» TASK DESCRIPTION
Return the line containing "You are a computer-use agent. 984x684 pixels." and every line beneath it through the end of the entries below, unchanged. Pictures stay out.

Top of MATERIAL SHOWN

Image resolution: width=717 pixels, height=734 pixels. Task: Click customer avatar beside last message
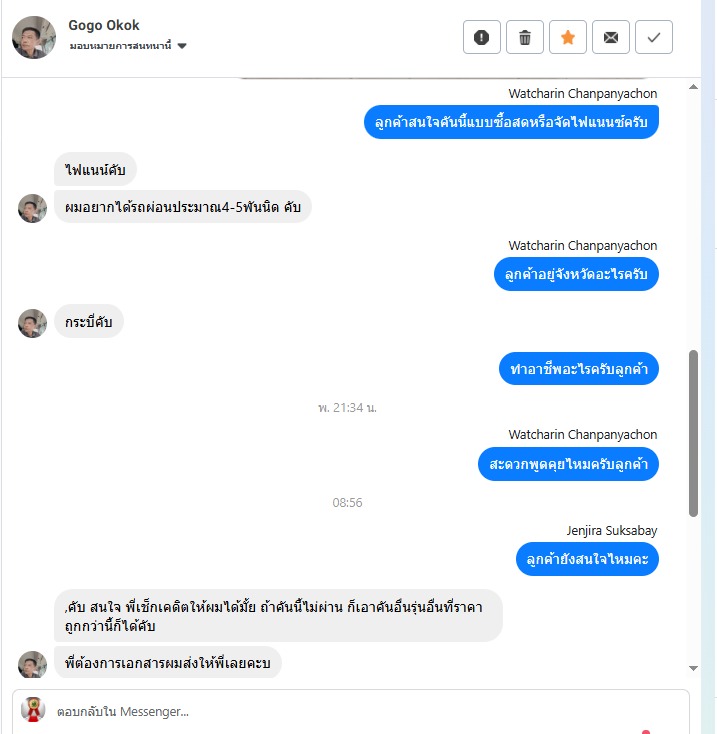(32, 664)

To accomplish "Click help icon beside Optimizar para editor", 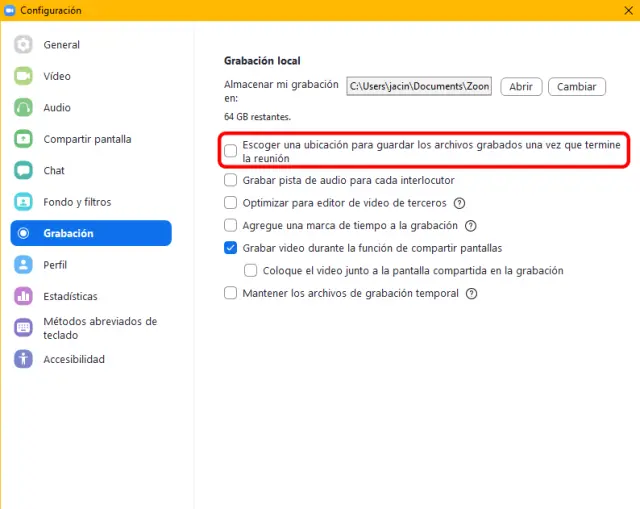I will tap(460, 203).
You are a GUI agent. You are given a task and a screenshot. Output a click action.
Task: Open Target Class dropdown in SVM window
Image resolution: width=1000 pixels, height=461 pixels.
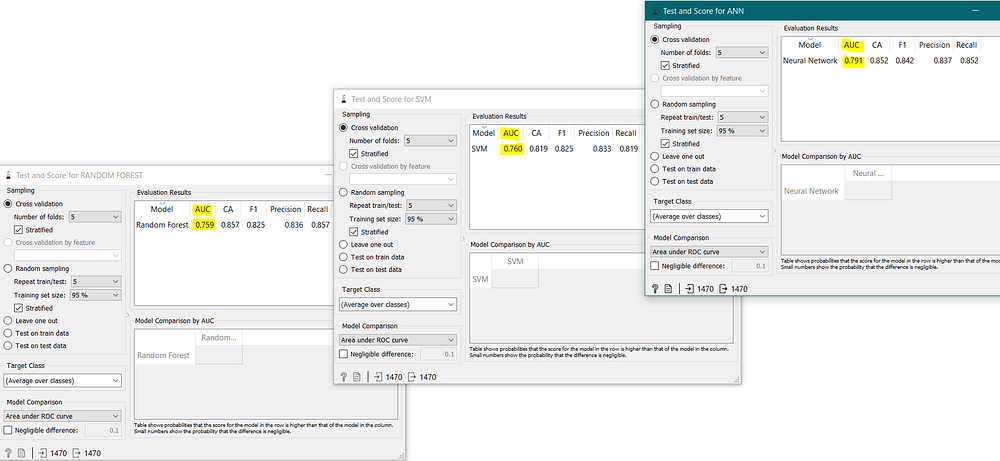[398, 304]
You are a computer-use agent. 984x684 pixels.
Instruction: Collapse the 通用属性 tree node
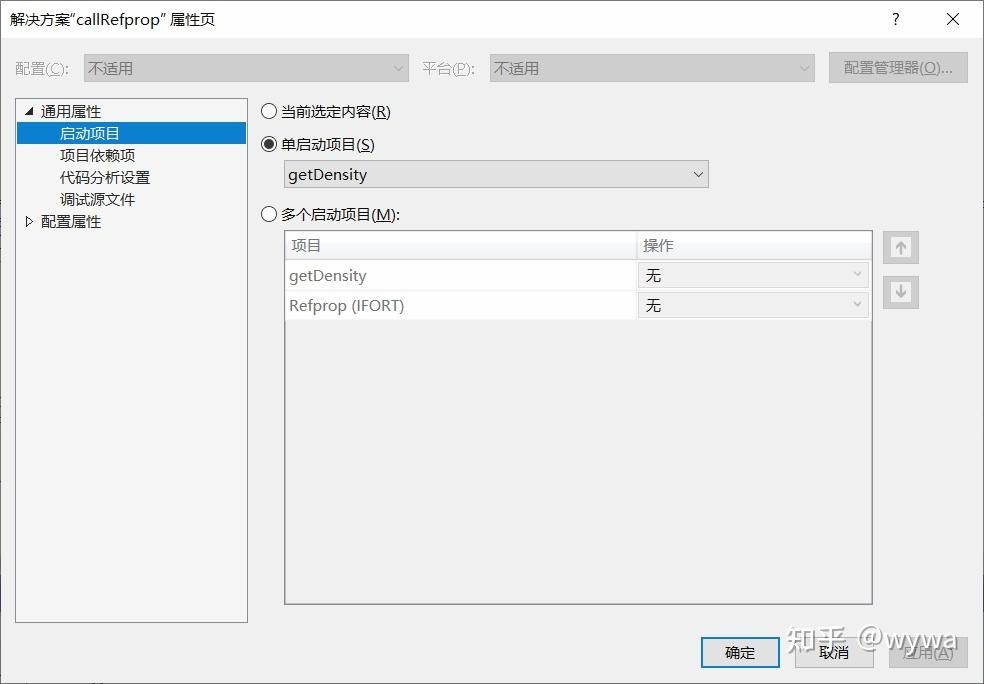pyautogui.click(x=28, y=111)
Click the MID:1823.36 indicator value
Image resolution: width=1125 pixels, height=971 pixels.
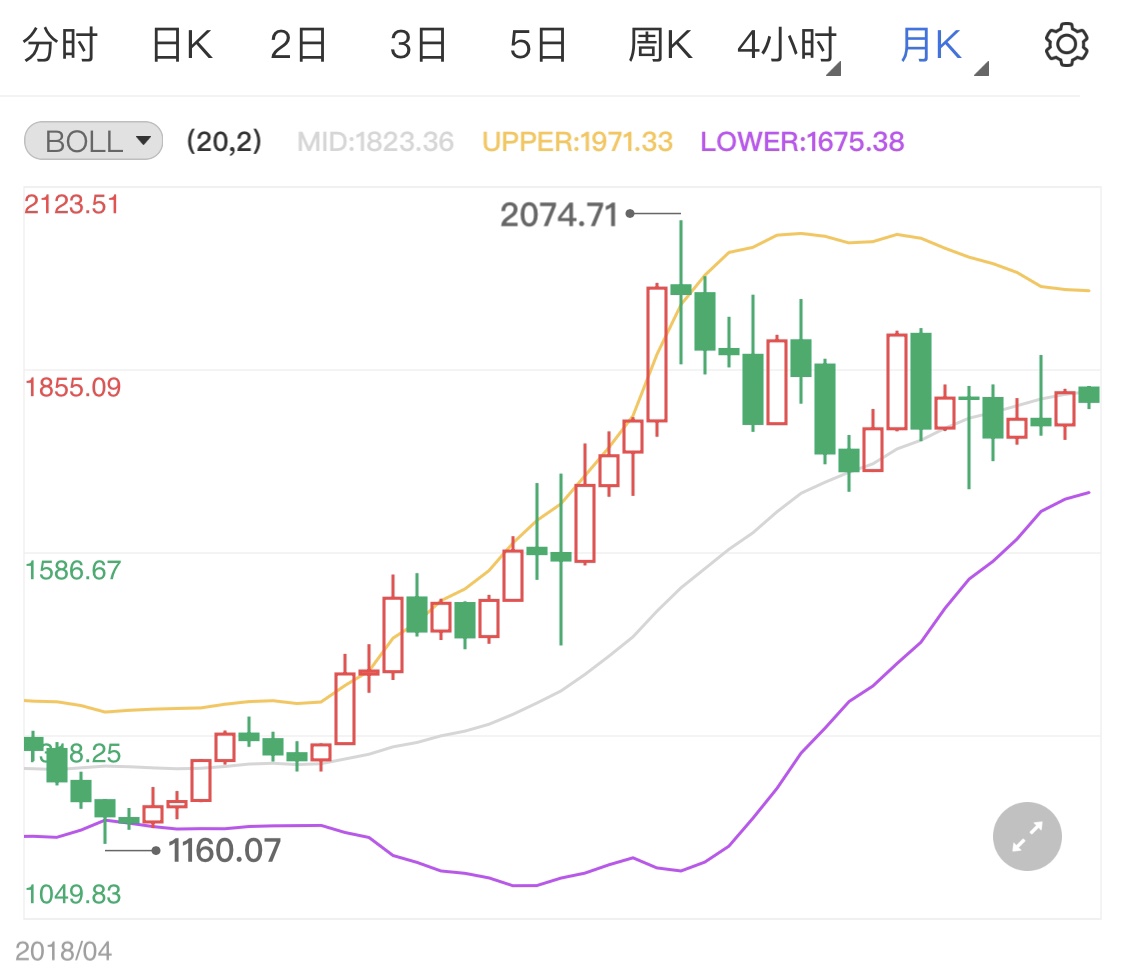pyautogui.click(x=375, y=142)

Bottom of MATERIAL SHOWN

» RESPONSE TO THIS EXERCISE
You are a computer-use agent. 984x684 pixels.
Instruction: Collapse the 通用属性 tree node
pyautogui.click(x=28, y=111)
Click the MID:1823.36 indicator value
Image resolution: width=1125 pixels, height=971 pixels.
pyautogui.click(x=375, y=142)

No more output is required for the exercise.